Por qué “echarle ganas” a veces hace más daño
La trampa oculta de la positividad tóxica
¿Cuántas veces te han dicho esto cuando la estás pasando mal? ¿O cuántas veces te lo has dicho a ti mismo para obligarte a dejar de sentir tristeza o frustración?
Creemos que empujarnos a estar bien nos ayuda a salir del hoyo, pero reprimir lo que duele bajo una máscara de falsa felicidad tiene un costo emocional altísimo.
🎭 El agotamiento de fingir. Mantener una sonrisa y pretender que tienes todo bajo control cuando por dentro te estás desmoronando, gasta el doble de energía que simplemente permitirte estar mal.
🌋 El efecto olla de presión. Las emociones que no se sienten, no desaparecen. Se guardan en el cuerpo. Esa tristeza que reprimiste hoy con un "échale ganas", mañana se convierte en un ataque de ansiedad, insomnio o dolor físico.

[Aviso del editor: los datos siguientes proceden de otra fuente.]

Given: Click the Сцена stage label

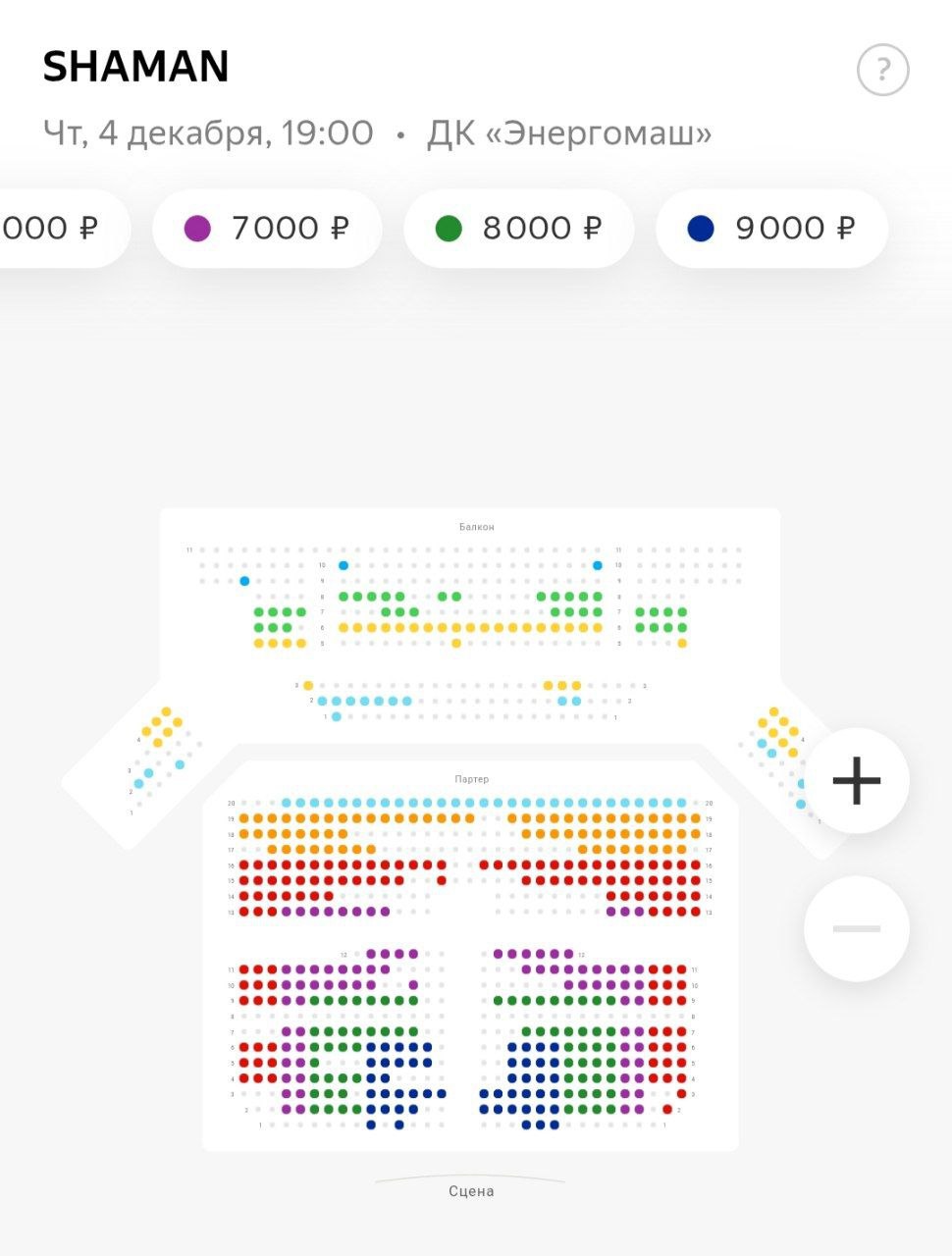Looking at the screenshot, I should pos(471,1191).
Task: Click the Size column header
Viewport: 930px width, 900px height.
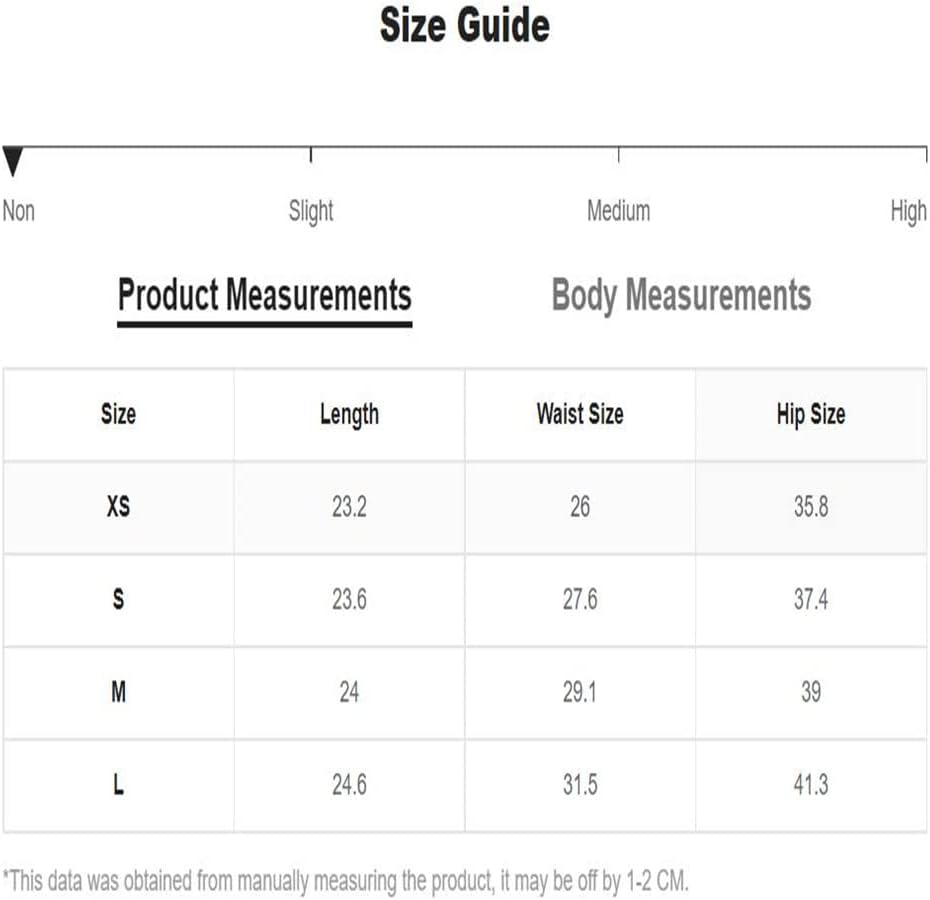Action: [x=118, y=414]
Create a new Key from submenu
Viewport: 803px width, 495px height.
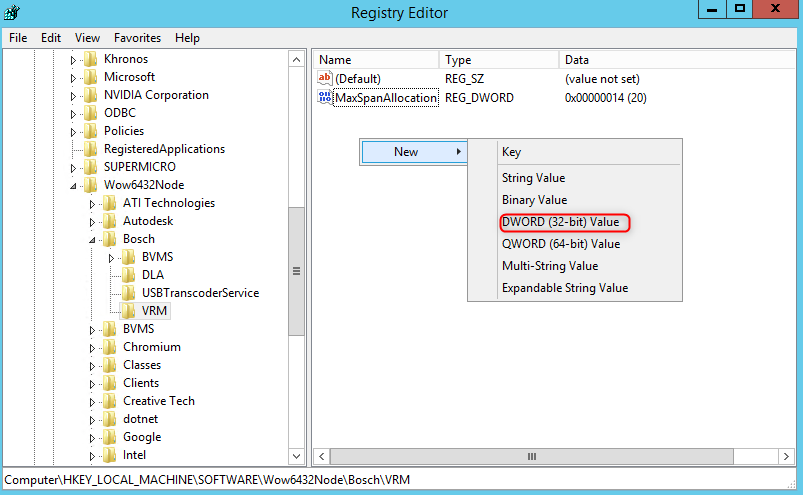511,152
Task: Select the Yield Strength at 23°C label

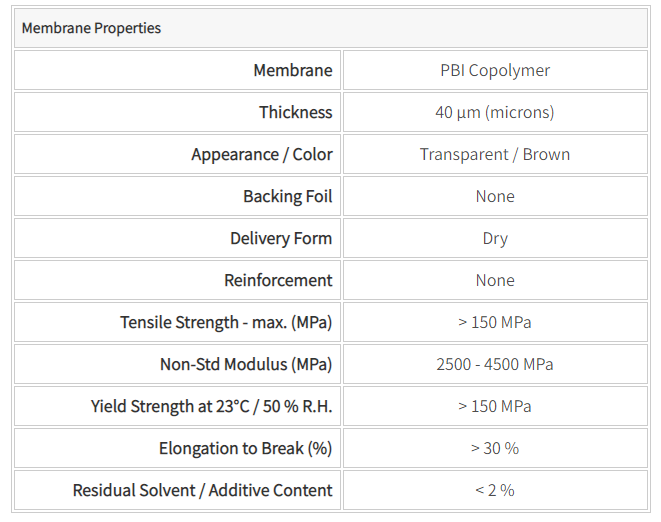Action: point(211,406)
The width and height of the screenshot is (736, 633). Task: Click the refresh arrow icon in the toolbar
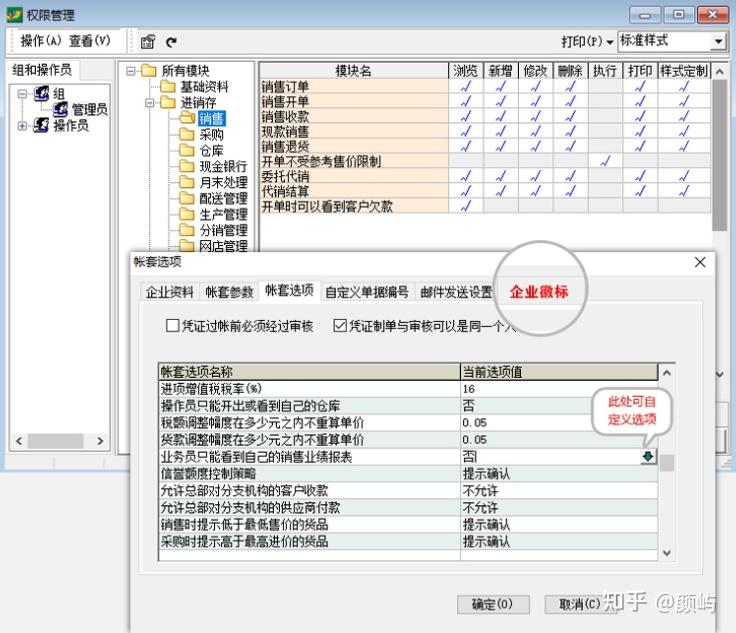click(x=171, y=42)
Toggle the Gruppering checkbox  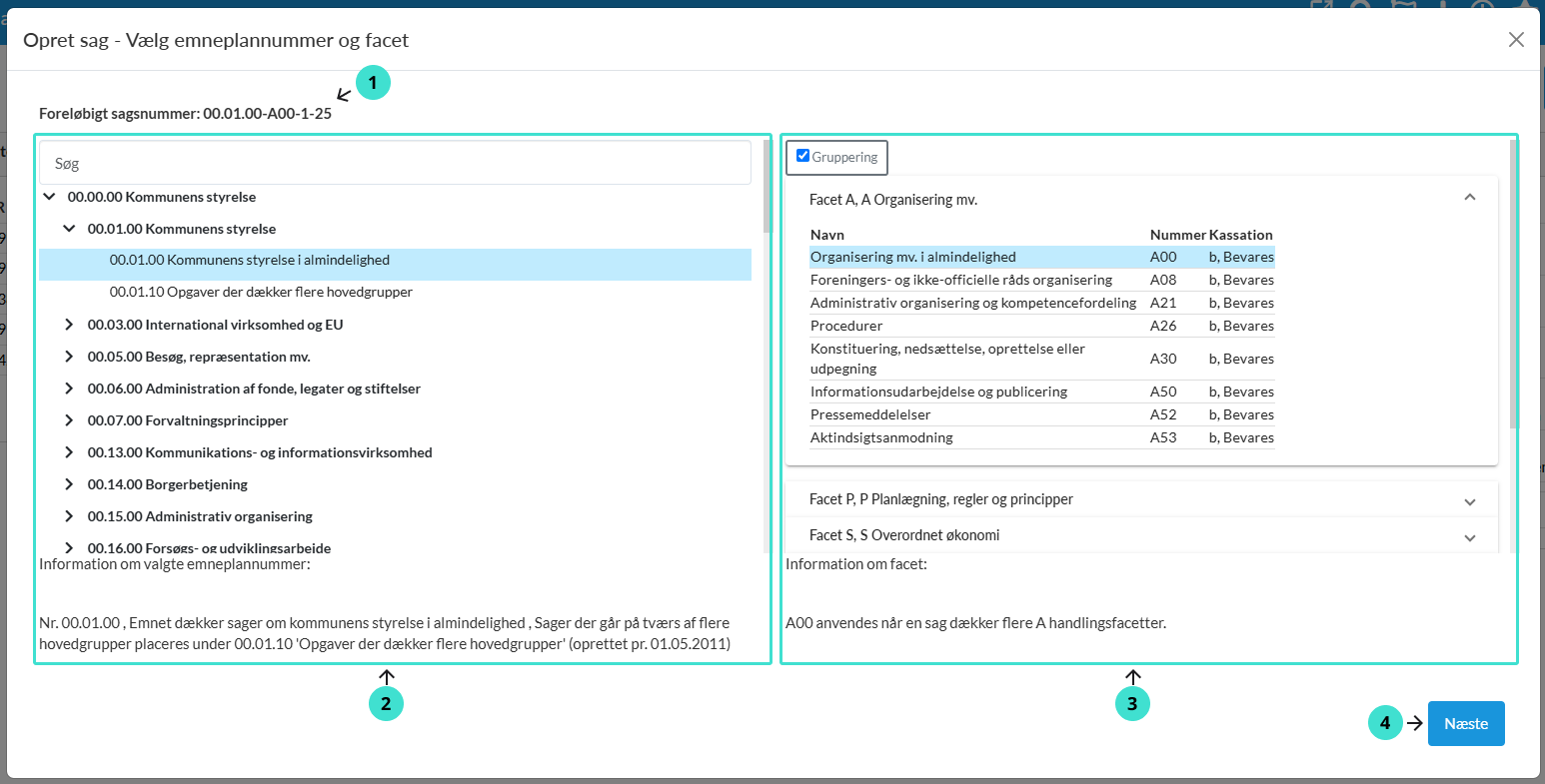pos(802,156)
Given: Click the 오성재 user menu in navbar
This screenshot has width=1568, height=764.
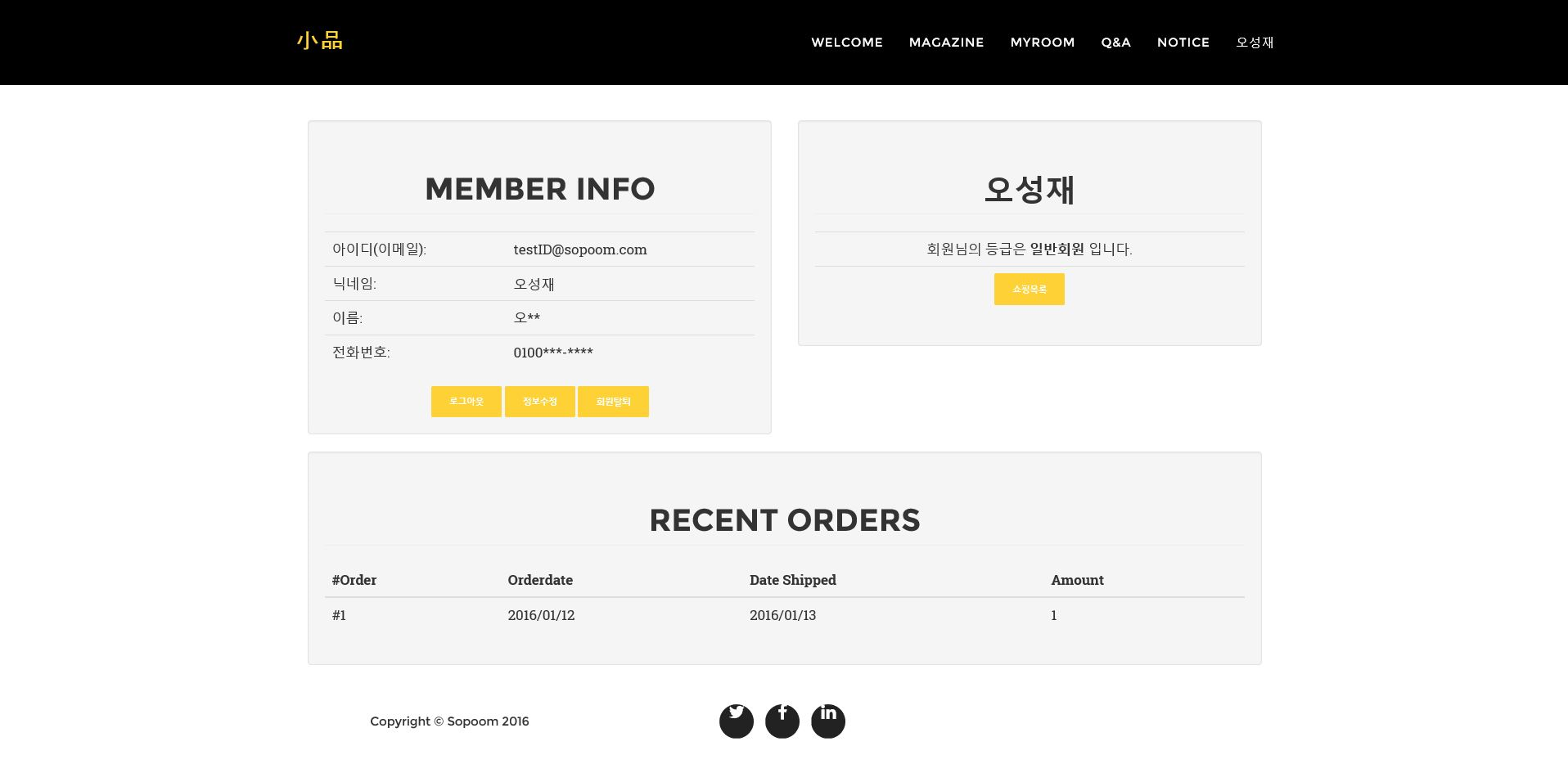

🧱 Desconexión con los demás. Si siempre eres "el que está bien", la gente deja de preguntarte cómo estás realmente. La positividad extrema construye un muro que te aísla en tus peores momentos.
No tienes que estar bien todo el tiempo. No todas las crisis tienen un aprendizaje inmediato, y a veces, las cosas simplemente duelen. Y eso es completamente normal.
La verdadera inteligencia emocional no es estar siempre feliz, es tener la capacidad de transitar la tristeza, el enojo y el miedo sin que te destruyan.